Cerca de 3,2 milhões de pessoas estão à procura de emprego há dois anos ou mais no Brasil. Segundo dados da Pesquisa Nacional por Amostra de Domicílios – Contínua (Pnad Contínua), divulgada hoje (19) pelo Instituto Brasileiro de Geografia e Estatística (IBGE), isso representa 25,2% dos 12,5 milhões de desocupados do país.

Ainda segundo o IBGE, cerca de 1,8 milhão, ou 7,1% dos desocupados, estavam há menos de um mês procurando emprego. A taxa de desemprego no país no terceiro trimestre deste ano, divulgada no fim de outubro, ficou em 11,8%, abaixo dos 12% registrados no segundo trimestre.

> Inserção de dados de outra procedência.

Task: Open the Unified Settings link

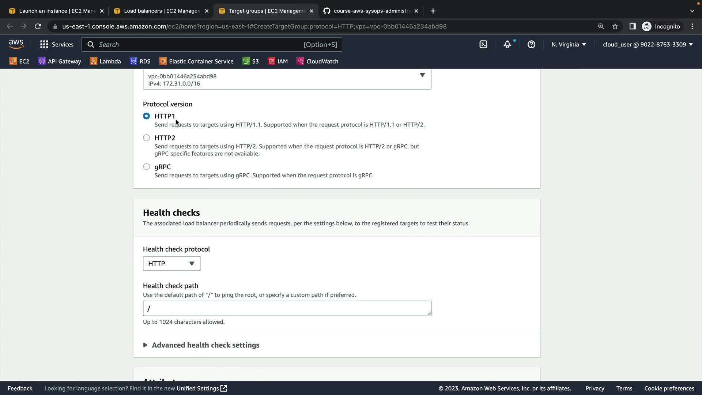Action: point(201,388)

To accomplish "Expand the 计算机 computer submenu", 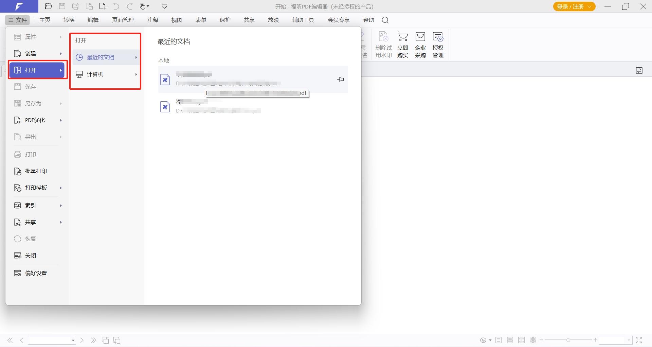I will (x=106, y=74).
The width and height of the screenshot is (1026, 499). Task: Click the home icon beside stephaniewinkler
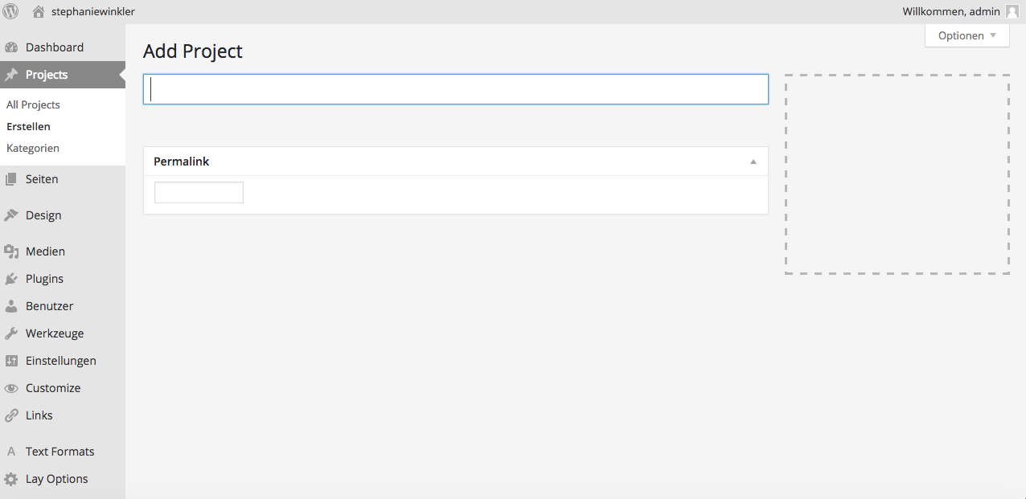[x=38, y=11]
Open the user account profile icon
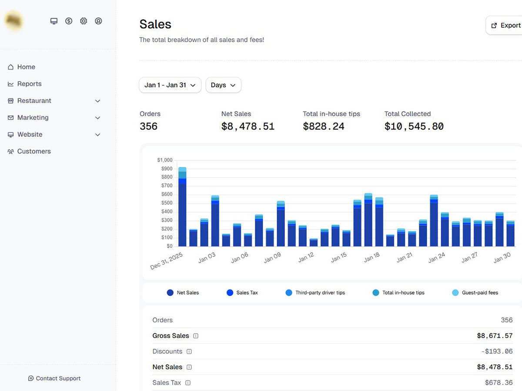This screenshot has height=391, width=522. (98, 21)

A Pnad-Contínua divulgada hoje trouxe ainda dados sobre taxa de desemprego dos estados. O estado de São Paulo foi o único a apresentar queda na taxa de desemprego do segundo para o terceiro trimestre deste ano. A taxa recuou de 12,8% para 12% no período em São Paulo.

Segundo a pesquisadora da IBGE, Adriana Beringuy, a queda ocorreu devido à redução do número de desempregados e não em função do aumento da ocupação.

Já Rondônia foi o único estado com alta na taxa de desemprego, ao passar de 6,7% para 8,2%. As outras 25 unidades da federação tiveram estabilidade na taxa, de acordo com os dados do IBGE.

As maiores taxas foram observadas nos estados da Bahia (16,8%), Amapá (16,7%) e Pernambuco (15,8%). Já os menores níveis foram registrados em Santa Catarina (5,8%), Mato Grosso do Sul (7,5%) e Mato Grosso (8%).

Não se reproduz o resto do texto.